Perejil y cilantro funcionan casi como un ramo de flores
El cilantro y el perejil se conservan especialmente bien cuando mantenemos los tallos hidratados. Al llegar a casa, conviene revisar el manojo, retirar las hojas amarillas o estropeadas y cortar ligeramente la base de los tallos. Después se pueden poner de pie dentro de un vaso o bote con un poco de agua, como haríamos con unas flores. El recipiente va a la nevera y se puede cubrir de manera holgada para que las hojas no se deshidraten.
El agua no debe llegar hasta las hojas y conviene cambiarla cada dos días. Si quedan hojas sumergidas, pueden empezar a pudrirse y contaminar el resto del manojo. Este sistema evita dos problemas habituales: que los tallos queden secos y que las hojas queden pegadas a una bolsa llena de condensación.
Otra opción para conservarlas durante pocos días es envolverlas suavemente con papel de cocina y guardarlas dentro de una bolsa o recipiente sin presionarlas. El papel ayuda a controlar el exceso de humedad, que es precisamente uno de los principales enemigos de las hierbas frescas. Si se lavan antes de guardarlas, deben quedar muy bien secas. Dejar gotas entre las hojas acelera considerablemente el deterioro.
La albahaca es la excepción que no debes tratar igual
La albahaca necesita aún más atención porque es sensible a las temperaturas bajas. Guardarla durante días en el fondo de la nevera puede provocar que las hojas se oscurezcan, pierdan firmeza y desarrollen manchas. En muchas casas funciona mejor mantenerla a temperatura ambiente, con los tallos dentro de un vaso con agua y alejada del sol directo, como si fuera un pequeño ramo.
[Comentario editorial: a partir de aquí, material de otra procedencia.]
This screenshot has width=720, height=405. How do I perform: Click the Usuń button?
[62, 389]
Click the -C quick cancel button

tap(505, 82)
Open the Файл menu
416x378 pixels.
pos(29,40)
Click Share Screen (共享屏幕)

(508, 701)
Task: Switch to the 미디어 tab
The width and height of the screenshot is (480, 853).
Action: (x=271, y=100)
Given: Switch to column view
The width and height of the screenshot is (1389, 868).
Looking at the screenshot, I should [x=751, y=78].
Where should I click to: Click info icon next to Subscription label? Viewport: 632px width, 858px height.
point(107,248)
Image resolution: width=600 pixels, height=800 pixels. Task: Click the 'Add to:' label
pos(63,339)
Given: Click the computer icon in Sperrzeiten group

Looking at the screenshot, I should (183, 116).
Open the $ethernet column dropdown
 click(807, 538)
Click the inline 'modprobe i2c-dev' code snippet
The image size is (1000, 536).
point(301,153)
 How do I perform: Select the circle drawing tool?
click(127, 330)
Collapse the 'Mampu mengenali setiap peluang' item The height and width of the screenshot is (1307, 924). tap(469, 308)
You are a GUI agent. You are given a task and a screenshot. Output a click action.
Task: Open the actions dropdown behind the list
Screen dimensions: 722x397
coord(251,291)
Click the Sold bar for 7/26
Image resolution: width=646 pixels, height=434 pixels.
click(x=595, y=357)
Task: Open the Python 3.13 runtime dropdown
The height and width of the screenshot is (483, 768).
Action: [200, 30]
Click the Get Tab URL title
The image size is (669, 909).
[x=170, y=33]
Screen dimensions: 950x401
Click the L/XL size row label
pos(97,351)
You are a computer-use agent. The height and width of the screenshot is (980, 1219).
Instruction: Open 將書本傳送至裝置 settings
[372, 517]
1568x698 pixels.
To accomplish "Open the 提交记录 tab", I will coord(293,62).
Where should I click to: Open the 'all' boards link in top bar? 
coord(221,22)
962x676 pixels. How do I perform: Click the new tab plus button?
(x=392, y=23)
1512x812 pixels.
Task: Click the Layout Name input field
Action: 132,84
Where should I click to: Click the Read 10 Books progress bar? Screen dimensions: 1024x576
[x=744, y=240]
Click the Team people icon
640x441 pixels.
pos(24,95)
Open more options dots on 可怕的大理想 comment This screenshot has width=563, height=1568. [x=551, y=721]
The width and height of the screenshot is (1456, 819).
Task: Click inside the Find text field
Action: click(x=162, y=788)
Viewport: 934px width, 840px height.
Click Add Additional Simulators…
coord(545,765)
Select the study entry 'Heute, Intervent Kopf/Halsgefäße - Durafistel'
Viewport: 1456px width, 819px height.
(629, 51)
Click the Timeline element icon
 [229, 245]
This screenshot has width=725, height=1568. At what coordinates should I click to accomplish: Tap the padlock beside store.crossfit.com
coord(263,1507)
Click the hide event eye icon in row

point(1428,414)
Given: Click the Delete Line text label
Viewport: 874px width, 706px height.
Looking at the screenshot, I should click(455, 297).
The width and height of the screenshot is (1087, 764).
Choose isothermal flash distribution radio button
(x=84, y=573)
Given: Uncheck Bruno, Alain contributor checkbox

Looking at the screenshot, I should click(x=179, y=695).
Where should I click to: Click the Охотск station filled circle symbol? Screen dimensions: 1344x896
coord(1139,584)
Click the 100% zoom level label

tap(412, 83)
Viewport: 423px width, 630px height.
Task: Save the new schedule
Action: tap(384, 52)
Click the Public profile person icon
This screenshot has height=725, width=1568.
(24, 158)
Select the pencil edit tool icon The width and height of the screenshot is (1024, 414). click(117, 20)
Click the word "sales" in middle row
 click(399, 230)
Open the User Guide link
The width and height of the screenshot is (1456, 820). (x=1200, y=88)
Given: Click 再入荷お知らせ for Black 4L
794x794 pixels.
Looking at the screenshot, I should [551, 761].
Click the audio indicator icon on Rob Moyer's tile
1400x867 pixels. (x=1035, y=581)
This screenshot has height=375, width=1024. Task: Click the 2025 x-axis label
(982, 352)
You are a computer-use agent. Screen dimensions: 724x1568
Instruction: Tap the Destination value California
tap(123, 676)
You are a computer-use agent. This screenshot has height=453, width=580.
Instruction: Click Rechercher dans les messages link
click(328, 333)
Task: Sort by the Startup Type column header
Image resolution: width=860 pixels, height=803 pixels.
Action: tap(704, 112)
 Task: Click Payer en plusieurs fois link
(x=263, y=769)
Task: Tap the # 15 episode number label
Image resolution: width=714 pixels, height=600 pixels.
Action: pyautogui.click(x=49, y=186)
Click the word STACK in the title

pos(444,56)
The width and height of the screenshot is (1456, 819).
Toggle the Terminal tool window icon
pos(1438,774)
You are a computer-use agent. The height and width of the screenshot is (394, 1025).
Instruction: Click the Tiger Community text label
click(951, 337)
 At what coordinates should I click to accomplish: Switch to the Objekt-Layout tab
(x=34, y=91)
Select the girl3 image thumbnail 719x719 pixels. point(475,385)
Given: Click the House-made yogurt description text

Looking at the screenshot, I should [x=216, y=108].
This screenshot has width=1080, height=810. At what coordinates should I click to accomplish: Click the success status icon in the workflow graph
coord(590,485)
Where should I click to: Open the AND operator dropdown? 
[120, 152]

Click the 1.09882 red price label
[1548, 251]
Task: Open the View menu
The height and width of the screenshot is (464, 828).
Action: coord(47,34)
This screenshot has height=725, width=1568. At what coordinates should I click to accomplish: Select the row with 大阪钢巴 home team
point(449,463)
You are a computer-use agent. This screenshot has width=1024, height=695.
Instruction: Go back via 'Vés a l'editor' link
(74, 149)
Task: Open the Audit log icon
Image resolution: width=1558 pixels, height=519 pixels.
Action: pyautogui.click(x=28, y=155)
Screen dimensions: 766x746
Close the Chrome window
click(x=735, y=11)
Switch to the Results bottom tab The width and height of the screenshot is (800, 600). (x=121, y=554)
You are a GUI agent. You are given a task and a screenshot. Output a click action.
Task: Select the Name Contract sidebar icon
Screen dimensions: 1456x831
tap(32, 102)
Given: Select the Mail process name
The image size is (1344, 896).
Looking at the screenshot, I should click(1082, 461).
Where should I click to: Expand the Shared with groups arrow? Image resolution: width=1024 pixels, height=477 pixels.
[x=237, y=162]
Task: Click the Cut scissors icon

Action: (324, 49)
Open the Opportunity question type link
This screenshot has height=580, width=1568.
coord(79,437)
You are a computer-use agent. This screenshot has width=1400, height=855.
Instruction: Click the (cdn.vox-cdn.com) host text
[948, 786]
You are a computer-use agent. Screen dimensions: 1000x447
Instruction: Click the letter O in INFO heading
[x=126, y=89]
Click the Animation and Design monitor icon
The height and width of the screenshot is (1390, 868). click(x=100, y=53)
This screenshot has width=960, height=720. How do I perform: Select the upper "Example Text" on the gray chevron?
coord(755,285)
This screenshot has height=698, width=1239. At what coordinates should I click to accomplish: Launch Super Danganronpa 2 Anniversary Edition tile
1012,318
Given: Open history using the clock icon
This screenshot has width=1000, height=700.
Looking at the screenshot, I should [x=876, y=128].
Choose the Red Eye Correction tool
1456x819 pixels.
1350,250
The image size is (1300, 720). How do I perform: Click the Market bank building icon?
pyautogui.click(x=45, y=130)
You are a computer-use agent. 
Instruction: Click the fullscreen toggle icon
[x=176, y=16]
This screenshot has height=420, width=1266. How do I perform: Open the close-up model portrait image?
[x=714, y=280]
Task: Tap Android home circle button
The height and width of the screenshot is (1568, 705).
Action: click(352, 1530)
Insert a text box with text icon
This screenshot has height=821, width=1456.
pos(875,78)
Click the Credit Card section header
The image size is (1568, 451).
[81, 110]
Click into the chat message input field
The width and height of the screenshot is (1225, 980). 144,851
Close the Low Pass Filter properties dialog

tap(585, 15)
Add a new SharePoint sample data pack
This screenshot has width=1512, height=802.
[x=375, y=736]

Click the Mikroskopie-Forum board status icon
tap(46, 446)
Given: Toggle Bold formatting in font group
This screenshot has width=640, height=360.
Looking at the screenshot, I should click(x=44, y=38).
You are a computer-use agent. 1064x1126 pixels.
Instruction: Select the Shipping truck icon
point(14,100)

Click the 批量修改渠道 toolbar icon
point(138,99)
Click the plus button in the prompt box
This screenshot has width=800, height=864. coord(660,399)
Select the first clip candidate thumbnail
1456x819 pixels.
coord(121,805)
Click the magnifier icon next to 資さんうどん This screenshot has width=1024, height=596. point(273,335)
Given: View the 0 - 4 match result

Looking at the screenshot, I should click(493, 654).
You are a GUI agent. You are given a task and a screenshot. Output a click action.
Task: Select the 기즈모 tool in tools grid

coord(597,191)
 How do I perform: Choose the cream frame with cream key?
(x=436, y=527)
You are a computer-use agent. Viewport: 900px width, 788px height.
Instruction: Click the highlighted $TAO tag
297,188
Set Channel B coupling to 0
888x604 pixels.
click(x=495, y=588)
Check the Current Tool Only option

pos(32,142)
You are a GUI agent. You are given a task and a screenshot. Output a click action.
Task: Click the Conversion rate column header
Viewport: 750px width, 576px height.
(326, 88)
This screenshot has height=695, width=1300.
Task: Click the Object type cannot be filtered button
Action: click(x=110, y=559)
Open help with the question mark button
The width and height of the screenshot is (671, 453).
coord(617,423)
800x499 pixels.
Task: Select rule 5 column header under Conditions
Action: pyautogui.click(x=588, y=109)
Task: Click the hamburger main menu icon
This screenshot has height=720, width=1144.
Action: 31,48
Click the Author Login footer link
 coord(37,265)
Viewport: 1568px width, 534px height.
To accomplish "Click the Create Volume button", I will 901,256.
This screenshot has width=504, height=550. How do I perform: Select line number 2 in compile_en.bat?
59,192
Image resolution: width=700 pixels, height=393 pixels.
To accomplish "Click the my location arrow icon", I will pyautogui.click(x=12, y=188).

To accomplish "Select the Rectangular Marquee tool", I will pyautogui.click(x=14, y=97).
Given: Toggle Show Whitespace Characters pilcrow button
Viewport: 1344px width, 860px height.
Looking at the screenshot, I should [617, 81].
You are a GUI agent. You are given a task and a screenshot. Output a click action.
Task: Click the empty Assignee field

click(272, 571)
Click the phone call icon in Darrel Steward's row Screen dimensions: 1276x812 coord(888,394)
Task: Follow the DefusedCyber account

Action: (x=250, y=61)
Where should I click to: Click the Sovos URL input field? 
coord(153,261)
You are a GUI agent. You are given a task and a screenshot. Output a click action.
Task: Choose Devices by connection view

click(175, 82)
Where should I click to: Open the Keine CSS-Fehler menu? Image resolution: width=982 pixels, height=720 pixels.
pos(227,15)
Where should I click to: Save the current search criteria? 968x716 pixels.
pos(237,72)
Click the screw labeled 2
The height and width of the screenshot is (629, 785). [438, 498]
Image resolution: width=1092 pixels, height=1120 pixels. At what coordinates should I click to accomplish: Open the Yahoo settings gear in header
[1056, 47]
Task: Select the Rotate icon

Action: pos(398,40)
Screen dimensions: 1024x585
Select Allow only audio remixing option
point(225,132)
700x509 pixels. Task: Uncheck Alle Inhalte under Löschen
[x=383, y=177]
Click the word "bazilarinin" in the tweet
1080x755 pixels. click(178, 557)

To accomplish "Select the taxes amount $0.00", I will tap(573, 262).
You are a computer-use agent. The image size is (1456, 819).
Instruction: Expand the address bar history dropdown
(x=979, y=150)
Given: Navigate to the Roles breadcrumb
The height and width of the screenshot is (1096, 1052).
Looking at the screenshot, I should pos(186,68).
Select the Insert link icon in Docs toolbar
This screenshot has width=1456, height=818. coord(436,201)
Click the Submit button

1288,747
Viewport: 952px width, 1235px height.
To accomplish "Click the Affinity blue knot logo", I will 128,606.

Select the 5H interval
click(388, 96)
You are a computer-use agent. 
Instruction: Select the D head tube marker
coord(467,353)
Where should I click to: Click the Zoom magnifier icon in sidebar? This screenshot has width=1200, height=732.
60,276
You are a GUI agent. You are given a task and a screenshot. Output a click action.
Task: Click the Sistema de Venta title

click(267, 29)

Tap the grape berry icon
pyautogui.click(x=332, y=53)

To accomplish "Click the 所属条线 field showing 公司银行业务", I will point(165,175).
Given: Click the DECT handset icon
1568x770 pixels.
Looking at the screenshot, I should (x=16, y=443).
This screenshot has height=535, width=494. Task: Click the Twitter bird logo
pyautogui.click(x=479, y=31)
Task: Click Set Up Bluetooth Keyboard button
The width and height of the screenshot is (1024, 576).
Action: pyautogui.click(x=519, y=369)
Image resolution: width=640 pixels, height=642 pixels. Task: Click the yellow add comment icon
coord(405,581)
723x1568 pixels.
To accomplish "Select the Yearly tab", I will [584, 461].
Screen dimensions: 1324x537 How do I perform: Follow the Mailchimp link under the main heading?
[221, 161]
La menta es más tolerante al frío y puede conservarse en la nevera con papel ligeramente húmedo o con los tallos en agua. El romero y el tomillo, en cambio, tienen hojas más resistentes y aguantan mejor envueltos en papel de cocina dentro de un recipiente. No necesitan tanta humedad como el cilantro o el perejil.
La regla útil es, por lo tanto, no poner todo el manojo dentro del cajón tal como llega del supermercado. Hay que retirar gomas y envoltorios, eliminar las partes deterioradas y controlar sobre todo la humedad. Las hierbas tiernas con tallos finos agradecen agua y protección; las mediterráneas más duras prefieren un ambiente relativamente seco; y la albahaca necesita evitar un frío excesivo. Guardarlas bien no solo evita tirar comida: permite conservar durante más tiempo los aceites aromáticos que hacen que un simple plato cambie completamente cuando le añadimos unas hojas frescas al final.